The idea that "we're supposed to win" and "we're going to win" belongs to 90s-style railroaders. That's a mode of play that I personally dislike greatly. (And I have a fairly expansive conception of what counts as 90s-style railroading - for me it covers adventure path play.)

"Forge-y narrativism" is closer to where I'm at. For me, the key aspect of contrivance is not that the PCs will win, but that wins or losses will occur at points that matter. A slogan I have used in the past is "no failure off-screen". To use one of the LotR examples again, in the sort of play the Battle of the Pelenor fields is absolutely not going to be lost because of a random roll on a weather chart to see which direction the wind is blowing. But it might well be lost because the PC who confronts the Witch King fails to defeat him.

The key to this sort of play is tight scene-framing. I think causal-oriented simulationism is the enemy of tight scene-framing, because the causes leak out from one scene to another in ways that have no bearing upon dramatic significance. [MENTION=22779]Hussar[/MENTION]'s example of bean-counting in GURPS (or Rolemaster; or certain approaches to AD&D, for that matter) is one common example of this: consequences of no dramatic significance start to be more important in shaping the transition from event to event than dramatic considerations about what matters in a thematic/dramatic sense.
 

I jumped into Pathfinder a while back because I was having such a hard time finding players or GMs in the area who would play anything BUT that. The first thing that struck me was how unnecessarily complex the rules are in areas that really didn't need complexity. I had forgotten what I disliked about D&D 3.5. The core book is huge. A tighter game could have been created that only took up half that amount of space.
Ocasionally, I see people proudly showing pictures of their new retroclone hardbacks, and often these things are massive 400+ page monsters. Maybe they have a whole campaign setting and monster book inside that one tome, but it still feels rather odd to me.

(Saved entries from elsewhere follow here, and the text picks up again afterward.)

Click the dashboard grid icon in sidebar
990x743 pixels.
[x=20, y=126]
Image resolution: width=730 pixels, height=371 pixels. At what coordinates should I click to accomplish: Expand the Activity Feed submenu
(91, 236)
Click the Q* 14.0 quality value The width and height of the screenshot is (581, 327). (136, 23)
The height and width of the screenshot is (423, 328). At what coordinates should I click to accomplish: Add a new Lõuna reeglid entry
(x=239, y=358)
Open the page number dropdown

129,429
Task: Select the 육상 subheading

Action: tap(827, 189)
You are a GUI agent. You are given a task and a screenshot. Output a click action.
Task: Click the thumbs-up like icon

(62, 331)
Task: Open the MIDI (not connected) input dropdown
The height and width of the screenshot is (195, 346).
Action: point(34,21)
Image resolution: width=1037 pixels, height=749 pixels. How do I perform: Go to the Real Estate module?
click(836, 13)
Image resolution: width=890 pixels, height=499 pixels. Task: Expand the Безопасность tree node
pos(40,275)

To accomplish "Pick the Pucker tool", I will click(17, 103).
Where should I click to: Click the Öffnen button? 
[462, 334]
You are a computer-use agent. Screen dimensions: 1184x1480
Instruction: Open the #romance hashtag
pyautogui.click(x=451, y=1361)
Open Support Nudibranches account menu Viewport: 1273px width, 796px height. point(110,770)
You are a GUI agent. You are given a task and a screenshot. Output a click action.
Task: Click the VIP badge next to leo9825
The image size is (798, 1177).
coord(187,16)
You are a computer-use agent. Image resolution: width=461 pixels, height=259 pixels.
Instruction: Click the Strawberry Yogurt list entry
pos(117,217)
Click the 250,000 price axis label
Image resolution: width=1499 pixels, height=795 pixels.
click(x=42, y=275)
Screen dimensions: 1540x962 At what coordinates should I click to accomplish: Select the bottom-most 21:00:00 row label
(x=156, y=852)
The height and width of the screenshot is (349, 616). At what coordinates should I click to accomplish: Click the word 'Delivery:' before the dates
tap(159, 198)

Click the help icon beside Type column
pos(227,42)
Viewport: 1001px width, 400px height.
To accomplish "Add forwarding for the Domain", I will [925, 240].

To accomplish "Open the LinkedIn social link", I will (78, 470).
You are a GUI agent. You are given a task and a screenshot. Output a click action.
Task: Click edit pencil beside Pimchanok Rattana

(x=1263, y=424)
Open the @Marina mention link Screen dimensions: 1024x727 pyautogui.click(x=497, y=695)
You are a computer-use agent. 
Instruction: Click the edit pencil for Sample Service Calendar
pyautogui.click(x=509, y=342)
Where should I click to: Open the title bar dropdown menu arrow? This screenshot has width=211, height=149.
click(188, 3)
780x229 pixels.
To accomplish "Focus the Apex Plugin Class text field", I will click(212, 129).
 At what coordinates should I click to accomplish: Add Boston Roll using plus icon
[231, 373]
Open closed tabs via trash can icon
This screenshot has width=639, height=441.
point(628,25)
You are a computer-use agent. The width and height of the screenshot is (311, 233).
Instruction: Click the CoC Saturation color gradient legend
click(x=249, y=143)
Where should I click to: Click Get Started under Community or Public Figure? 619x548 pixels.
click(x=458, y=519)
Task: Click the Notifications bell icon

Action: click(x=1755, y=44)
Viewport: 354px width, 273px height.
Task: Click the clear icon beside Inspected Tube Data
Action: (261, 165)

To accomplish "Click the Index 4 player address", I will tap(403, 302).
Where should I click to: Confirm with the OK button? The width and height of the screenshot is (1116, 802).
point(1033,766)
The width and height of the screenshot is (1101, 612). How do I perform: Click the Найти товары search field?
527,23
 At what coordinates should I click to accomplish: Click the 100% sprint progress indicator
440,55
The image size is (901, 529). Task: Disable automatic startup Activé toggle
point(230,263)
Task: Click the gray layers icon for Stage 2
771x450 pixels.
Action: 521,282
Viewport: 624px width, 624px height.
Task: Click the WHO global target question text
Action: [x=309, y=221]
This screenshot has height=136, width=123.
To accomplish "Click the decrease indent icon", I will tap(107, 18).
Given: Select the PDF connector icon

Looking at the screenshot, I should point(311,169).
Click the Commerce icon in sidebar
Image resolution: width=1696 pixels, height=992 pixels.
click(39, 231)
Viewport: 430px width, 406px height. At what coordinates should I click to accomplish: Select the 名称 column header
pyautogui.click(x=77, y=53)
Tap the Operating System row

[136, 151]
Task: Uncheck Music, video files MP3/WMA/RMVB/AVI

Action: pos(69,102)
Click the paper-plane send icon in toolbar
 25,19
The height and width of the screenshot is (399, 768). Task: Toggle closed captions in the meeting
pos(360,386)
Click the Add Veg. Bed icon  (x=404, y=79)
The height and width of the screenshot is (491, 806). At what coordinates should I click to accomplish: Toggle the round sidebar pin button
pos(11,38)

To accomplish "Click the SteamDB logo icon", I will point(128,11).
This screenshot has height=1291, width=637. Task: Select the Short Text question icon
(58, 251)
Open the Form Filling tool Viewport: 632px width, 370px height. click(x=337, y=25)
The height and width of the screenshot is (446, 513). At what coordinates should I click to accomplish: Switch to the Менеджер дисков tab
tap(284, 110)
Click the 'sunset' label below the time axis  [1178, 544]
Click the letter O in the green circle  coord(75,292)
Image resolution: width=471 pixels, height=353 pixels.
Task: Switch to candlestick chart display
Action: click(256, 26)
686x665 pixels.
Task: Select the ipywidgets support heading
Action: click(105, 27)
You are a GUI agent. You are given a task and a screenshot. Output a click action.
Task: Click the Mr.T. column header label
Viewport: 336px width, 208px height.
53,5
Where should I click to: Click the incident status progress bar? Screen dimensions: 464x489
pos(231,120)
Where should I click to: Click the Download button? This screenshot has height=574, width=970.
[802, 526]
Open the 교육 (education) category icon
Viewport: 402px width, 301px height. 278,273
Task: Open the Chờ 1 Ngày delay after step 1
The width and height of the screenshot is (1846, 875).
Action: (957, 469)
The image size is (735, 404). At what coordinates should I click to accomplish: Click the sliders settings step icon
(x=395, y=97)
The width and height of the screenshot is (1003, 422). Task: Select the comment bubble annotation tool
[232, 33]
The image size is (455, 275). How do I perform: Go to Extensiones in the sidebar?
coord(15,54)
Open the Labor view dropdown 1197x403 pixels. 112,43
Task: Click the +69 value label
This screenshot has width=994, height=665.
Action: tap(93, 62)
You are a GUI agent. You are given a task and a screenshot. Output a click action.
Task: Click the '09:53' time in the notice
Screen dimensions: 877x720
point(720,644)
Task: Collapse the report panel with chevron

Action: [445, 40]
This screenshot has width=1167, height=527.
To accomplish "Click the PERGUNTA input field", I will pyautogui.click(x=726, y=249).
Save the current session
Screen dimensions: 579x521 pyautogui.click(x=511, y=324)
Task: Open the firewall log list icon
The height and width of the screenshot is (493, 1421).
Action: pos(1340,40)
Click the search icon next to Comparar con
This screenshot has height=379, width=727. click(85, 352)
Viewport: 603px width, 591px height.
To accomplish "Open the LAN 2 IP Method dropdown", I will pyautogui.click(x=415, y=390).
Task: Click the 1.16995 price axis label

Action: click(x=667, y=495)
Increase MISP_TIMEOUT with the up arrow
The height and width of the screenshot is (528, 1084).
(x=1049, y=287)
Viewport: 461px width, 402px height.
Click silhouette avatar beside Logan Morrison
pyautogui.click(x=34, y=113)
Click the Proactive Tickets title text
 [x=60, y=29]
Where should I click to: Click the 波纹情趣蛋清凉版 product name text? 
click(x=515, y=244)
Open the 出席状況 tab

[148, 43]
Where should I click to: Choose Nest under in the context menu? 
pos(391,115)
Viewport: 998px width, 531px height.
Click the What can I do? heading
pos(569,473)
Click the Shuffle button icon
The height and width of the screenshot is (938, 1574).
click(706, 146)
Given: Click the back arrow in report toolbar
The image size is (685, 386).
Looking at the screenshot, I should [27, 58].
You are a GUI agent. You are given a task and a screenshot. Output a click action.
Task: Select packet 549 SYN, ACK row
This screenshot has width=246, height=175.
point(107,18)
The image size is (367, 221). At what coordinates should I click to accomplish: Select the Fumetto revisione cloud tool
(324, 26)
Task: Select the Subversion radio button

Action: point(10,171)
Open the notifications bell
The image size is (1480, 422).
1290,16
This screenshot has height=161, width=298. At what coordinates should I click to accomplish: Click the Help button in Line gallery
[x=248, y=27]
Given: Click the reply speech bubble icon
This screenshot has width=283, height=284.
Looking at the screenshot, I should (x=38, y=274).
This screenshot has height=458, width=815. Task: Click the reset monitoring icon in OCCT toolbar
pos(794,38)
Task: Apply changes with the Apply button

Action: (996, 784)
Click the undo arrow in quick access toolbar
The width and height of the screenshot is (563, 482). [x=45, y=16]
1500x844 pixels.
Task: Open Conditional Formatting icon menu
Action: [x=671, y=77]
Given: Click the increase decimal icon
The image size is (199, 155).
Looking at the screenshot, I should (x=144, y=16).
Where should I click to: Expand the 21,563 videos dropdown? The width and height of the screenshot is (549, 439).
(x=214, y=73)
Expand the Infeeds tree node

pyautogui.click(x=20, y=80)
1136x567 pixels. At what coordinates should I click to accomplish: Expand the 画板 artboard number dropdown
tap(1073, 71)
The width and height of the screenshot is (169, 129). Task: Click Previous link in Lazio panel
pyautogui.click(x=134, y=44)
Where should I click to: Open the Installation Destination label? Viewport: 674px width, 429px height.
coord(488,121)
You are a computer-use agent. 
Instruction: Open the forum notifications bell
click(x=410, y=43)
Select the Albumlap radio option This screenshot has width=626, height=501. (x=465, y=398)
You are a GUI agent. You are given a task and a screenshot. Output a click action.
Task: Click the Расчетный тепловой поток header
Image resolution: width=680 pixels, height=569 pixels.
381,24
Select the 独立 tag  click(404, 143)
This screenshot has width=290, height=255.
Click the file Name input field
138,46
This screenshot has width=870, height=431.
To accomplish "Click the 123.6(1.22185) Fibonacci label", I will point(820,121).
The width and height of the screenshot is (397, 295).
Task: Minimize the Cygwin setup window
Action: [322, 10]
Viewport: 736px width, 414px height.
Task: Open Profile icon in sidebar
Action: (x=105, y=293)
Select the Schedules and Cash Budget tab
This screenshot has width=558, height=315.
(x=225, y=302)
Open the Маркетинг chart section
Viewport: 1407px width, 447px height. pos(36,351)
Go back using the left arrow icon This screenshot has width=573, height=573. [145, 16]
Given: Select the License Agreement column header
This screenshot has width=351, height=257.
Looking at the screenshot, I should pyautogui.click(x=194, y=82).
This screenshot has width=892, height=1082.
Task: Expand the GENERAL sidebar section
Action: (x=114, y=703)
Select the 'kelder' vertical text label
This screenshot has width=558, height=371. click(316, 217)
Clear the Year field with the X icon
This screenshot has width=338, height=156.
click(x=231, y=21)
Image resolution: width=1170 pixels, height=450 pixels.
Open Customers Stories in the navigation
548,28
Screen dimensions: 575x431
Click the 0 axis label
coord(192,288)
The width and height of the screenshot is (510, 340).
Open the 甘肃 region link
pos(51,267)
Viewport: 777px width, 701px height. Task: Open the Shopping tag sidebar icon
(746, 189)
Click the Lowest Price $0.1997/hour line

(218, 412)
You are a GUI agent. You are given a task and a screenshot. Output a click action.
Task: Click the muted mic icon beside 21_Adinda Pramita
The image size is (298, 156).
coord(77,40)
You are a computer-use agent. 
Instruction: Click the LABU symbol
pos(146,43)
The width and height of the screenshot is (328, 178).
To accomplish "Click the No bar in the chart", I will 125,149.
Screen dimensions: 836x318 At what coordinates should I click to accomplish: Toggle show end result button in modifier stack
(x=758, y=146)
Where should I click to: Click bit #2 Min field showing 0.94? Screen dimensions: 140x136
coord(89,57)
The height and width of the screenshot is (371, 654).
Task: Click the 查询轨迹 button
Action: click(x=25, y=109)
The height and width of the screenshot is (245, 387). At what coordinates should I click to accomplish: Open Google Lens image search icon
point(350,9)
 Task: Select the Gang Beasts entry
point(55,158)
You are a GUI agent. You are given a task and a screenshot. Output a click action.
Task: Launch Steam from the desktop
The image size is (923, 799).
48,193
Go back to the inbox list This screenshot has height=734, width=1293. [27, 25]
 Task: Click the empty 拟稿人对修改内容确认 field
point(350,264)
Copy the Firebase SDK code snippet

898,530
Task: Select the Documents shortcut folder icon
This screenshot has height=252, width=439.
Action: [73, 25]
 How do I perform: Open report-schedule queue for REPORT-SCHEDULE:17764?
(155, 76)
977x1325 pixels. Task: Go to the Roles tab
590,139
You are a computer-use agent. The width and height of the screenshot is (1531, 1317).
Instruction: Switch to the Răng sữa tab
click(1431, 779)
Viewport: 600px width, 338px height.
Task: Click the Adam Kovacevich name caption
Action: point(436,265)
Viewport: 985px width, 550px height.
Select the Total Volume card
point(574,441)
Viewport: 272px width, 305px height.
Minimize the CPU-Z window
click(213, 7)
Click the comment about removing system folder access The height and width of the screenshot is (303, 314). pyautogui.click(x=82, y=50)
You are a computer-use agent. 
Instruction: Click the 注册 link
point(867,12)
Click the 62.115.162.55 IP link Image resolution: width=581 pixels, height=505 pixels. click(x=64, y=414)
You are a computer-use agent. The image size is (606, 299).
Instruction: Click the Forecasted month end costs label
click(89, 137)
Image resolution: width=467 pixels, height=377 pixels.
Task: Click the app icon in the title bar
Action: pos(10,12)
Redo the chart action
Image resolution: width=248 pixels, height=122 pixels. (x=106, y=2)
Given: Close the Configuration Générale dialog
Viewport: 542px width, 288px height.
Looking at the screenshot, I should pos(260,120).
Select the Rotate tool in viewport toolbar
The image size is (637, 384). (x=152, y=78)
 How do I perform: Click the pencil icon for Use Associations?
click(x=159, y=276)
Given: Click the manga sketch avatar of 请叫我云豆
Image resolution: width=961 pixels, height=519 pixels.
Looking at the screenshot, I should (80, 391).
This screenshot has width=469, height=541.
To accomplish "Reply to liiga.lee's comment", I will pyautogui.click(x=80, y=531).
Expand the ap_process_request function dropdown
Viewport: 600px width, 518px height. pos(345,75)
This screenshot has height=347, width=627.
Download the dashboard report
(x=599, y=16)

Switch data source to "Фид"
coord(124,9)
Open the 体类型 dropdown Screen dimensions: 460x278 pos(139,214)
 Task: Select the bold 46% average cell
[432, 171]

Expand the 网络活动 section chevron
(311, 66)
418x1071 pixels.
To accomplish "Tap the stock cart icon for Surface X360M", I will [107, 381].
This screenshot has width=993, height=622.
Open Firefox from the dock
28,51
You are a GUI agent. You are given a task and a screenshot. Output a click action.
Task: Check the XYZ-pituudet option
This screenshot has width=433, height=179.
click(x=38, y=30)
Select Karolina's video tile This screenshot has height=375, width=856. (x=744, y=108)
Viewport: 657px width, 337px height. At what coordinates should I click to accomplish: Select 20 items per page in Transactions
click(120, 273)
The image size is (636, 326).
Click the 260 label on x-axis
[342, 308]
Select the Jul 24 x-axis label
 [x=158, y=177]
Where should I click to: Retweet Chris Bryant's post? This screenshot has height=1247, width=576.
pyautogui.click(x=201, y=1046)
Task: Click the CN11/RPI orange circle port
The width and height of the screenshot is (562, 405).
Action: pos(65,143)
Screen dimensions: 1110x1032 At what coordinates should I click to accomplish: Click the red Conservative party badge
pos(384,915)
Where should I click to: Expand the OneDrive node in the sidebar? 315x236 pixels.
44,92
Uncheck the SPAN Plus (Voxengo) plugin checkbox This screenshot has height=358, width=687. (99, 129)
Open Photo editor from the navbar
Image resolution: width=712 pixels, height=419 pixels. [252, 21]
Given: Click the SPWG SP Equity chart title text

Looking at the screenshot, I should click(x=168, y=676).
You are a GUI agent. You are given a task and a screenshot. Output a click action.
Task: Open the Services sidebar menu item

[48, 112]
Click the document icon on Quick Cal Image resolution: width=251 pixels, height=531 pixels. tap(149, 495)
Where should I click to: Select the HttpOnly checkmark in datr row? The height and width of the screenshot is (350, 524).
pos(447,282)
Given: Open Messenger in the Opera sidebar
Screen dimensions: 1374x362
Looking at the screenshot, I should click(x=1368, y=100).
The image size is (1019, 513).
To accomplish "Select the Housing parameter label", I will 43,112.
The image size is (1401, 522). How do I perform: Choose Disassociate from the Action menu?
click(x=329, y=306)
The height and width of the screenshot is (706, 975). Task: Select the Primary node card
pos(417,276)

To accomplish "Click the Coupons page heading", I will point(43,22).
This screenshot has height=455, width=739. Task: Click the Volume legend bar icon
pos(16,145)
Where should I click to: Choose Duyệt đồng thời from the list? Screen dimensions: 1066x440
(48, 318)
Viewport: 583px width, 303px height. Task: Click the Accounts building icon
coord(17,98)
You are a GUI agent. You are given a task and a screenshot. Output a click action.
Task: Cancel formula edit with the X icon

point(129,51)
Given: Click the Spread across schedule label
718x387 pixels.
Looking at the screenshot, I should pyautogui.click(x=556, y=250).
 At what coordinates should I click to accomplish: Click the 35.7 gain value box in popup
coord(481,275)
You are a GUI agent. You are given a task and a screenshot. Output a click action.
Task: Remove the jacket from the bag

I compiled a handbook for my campaing, which I mostly made by copy-pasting the neccessary text into a single file. The layout is for tablets and smartphones, so it's single column with a large font, and even that comes down to only 115 pages. In regular A4 print formating, it should easily fit on less than 60 pages (without art, of course).
 

[MENTION=42582]pemerton[/MENTION] (or anyone else who wants to answer)... I am curious as to your views on G.R.R. Martin's AGoT series on HBO? First would you classify it as CaW or CaS. In the show (and books) the heroes do not (IMO) consistently get lucky, roughly in proportion to their dedication and commitment... yet the show and characters provide the emotional investment for the viewers I think you were referring too (regardless of the fact that many meet non-heroic and even anti-climactic/anti-thematic ends). I think this is what I want in a rule-set for D&D... not sure what the correct term for this is.... realism/verisimilitude/etc. all feel wrong but there is a big difference (again IMO) between the protagonists of LotR and those in GoT... i think 4e leans alot more towards LotR where the characters are concerned and I want rules that lean more towards GoT... If that makes any sense.